Given records:
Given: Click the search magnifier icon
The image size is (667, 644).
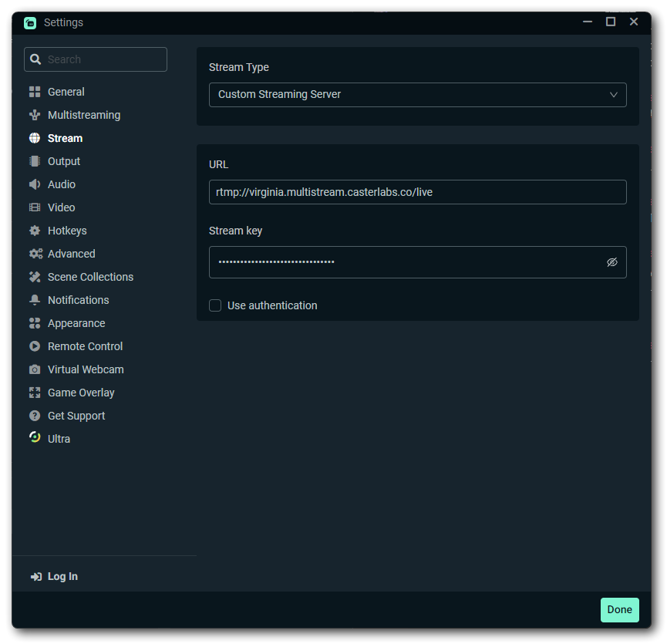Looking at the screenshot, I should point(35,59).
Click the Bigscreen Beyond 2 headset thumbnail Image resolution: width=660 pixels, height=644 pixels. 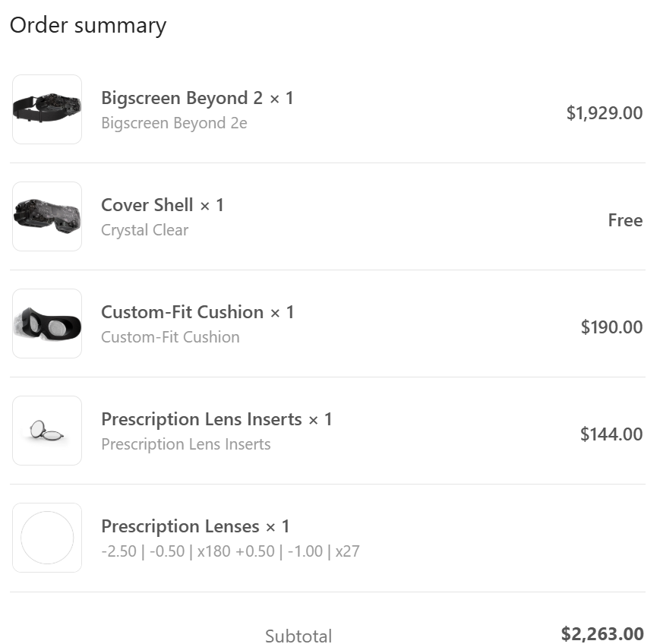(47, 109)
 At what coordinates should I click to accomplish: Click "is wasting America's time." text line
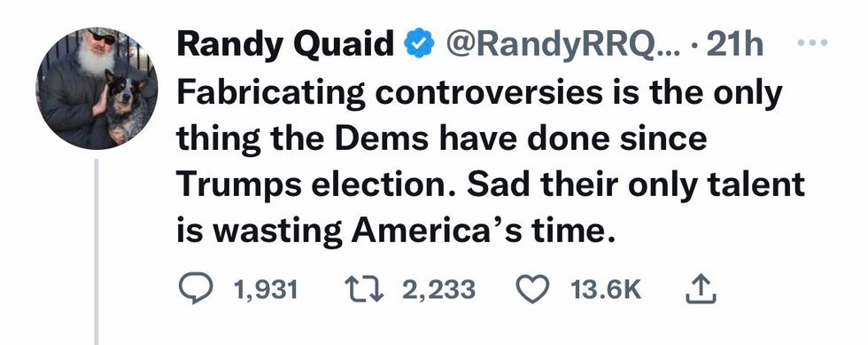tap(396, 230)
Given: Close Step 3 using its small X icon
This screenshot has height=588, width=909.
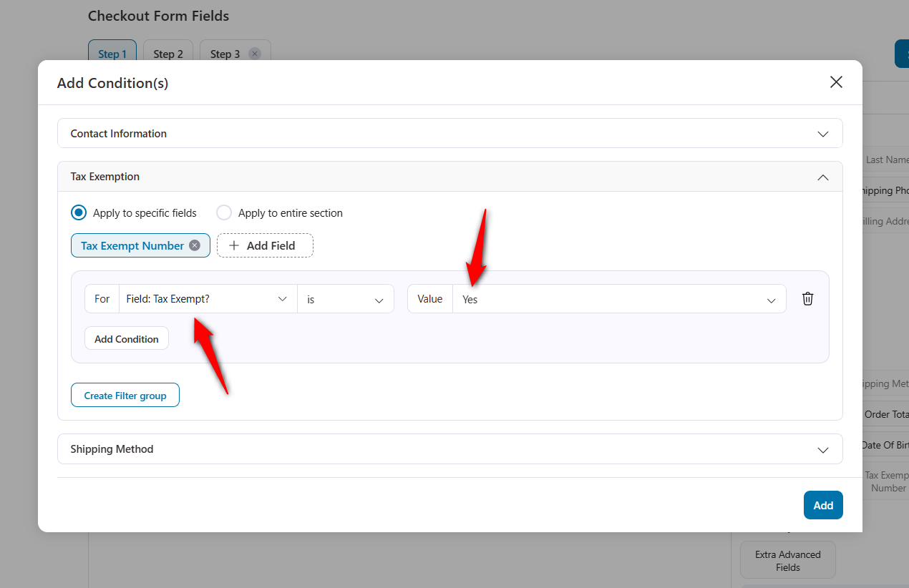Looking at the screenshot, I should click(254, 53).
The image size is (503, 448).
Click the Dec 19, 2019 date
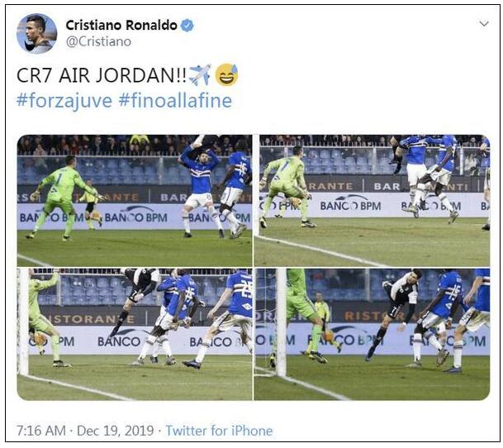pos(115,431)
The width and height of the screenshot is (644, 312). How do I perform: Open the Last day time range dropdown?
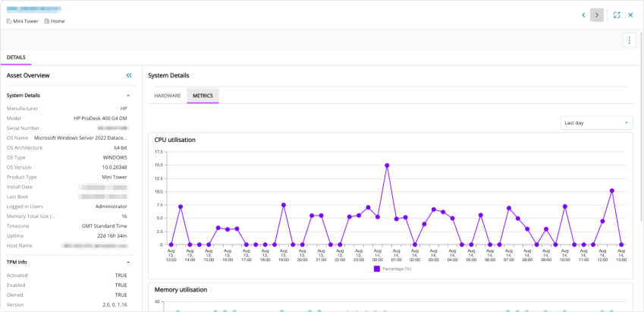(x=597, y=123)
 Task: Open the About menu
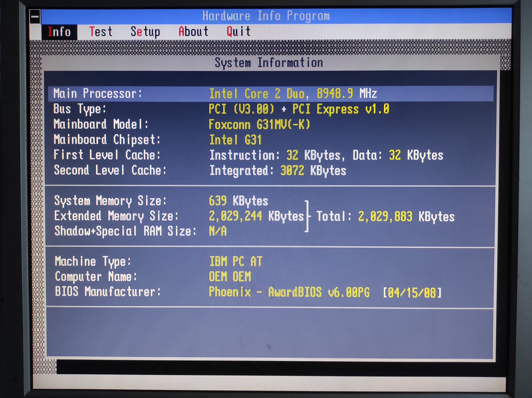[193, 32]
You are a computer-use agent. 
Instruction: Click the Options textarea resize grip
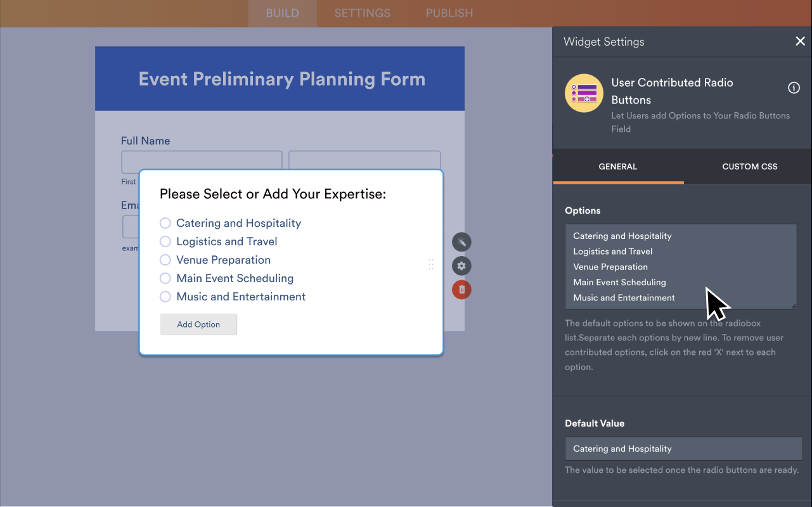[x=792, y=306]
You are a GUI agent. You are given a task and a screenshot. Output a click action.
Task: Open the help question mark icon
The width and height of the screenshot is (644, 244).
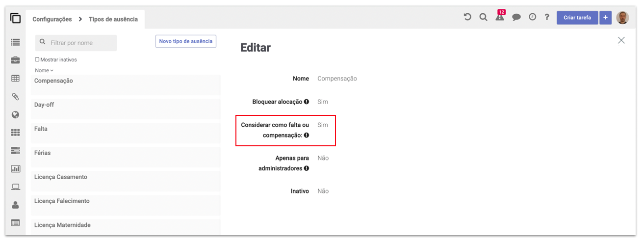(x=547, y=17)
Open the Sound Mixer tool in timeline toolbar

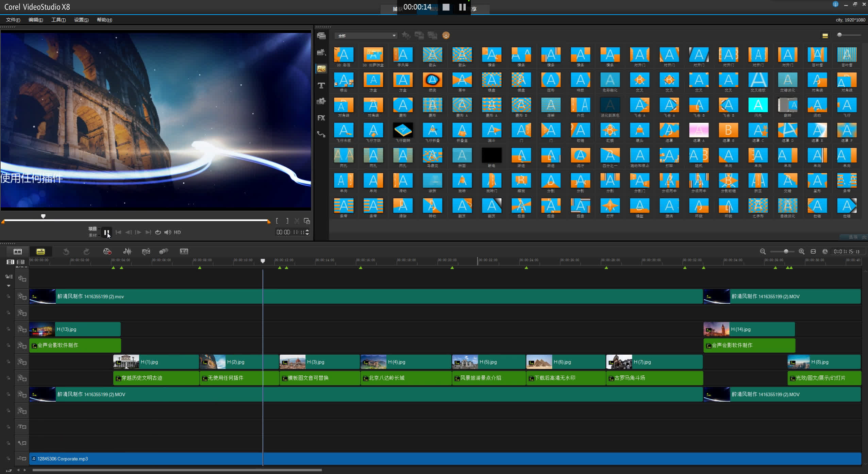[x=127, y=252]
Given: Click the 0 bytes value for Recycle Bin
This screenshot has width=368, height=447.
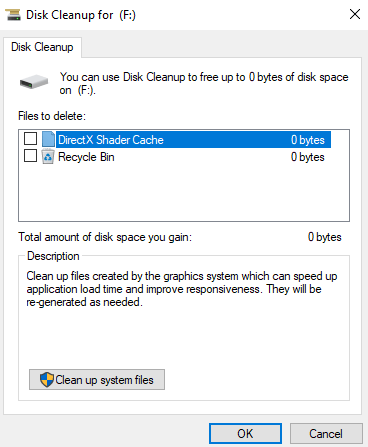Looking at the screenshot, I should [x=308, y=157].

==

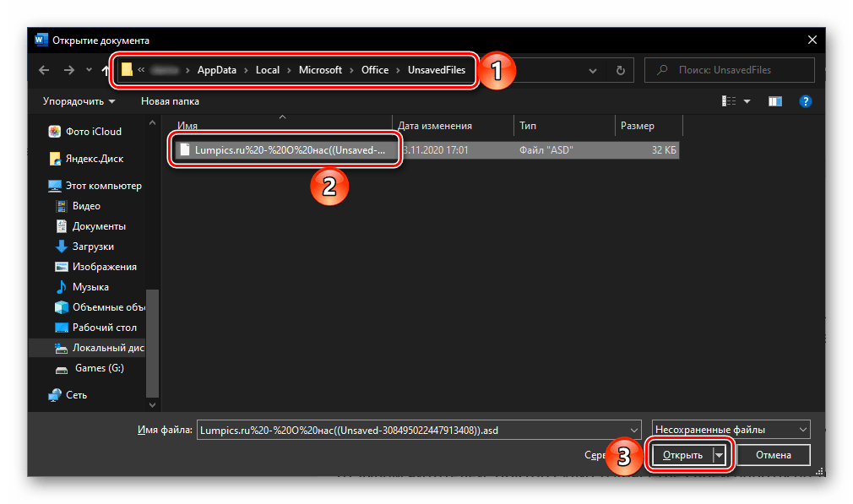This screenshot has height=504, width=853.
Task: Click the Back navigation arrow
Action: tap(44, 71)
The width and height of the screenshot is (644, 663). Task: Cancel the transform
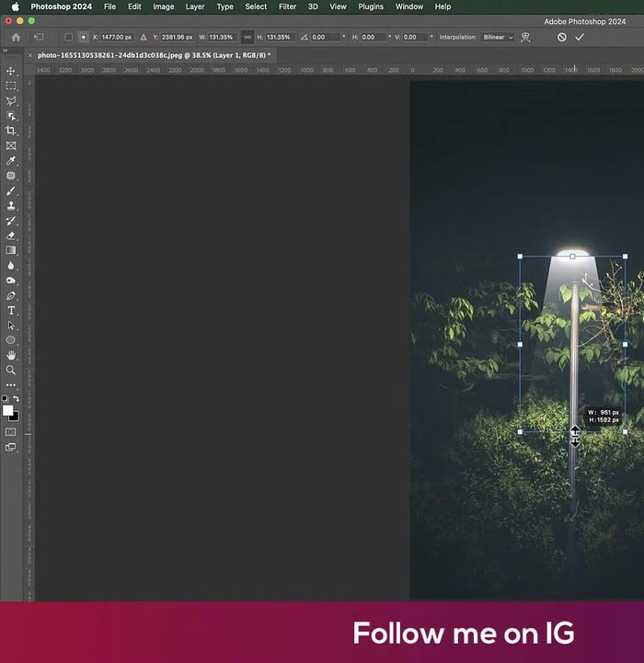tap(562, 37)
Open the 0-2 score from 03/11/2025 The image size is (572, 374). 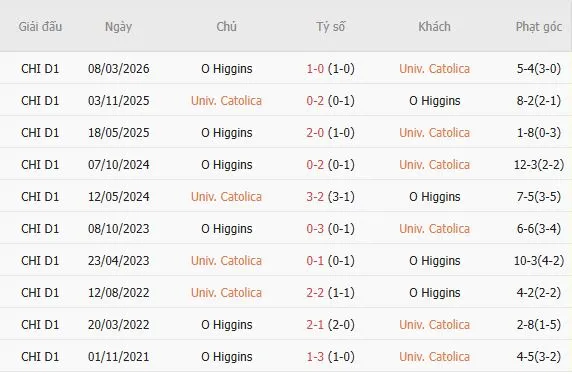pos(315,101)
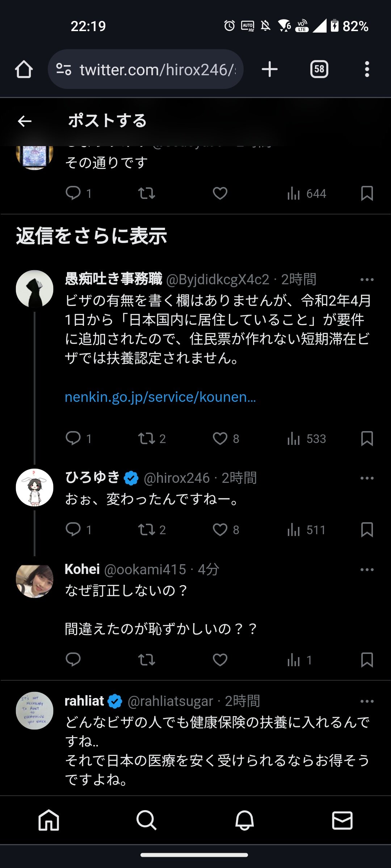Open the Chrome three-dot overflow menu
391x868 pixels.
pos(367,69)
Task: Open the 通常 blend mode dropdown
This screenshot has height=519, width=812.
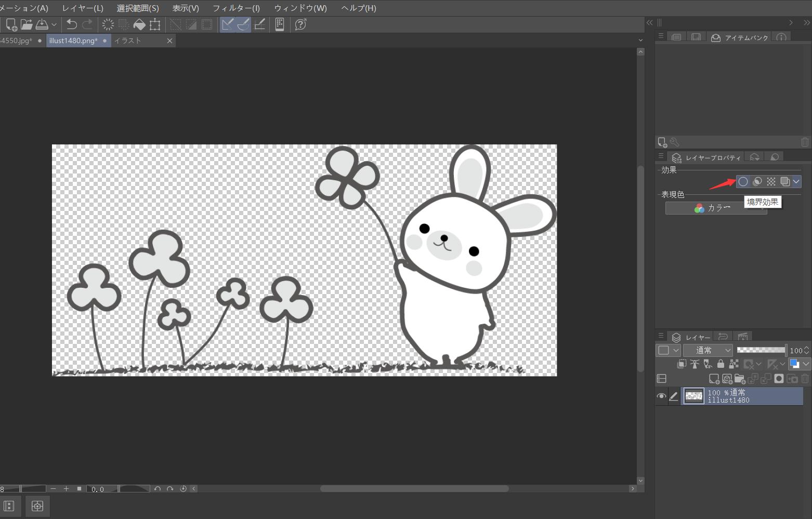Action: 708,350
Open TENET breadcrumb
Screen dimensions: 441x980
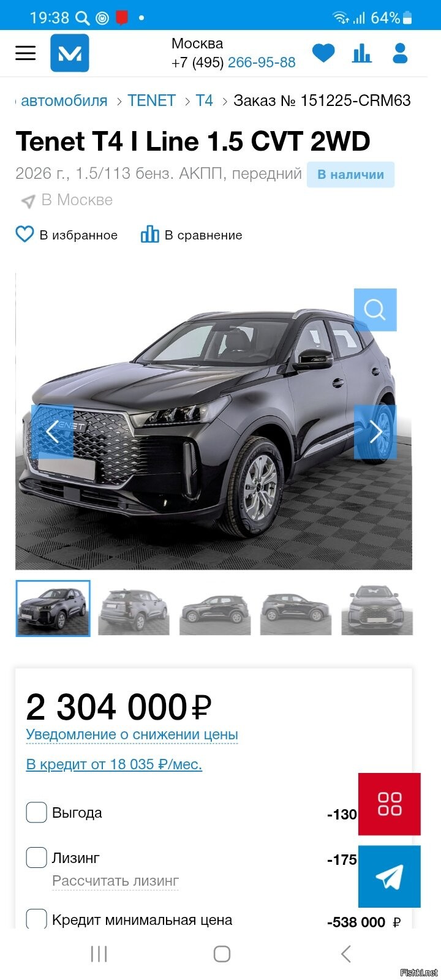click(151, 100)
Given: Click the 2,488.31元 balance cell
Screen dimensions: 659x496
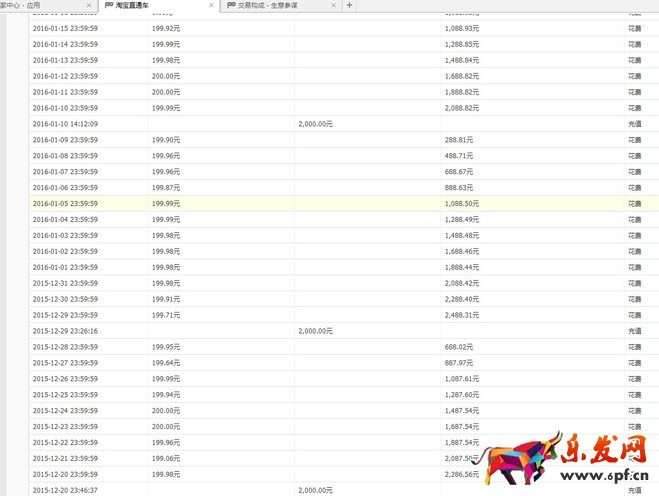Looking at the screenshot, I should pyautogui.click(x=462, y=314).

--

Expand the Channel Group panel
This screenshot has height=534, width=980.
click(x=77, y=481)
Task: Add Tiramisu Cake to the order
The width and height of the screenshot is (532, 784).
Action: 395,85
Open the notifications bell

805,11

The task:
The answer must consist of every line from the data that contains the word "icon".

Solution to this exercise:
Given: Click the search magnifier icon
Given: Close Step 3 using its small X icon
Task: Open the help question mark icon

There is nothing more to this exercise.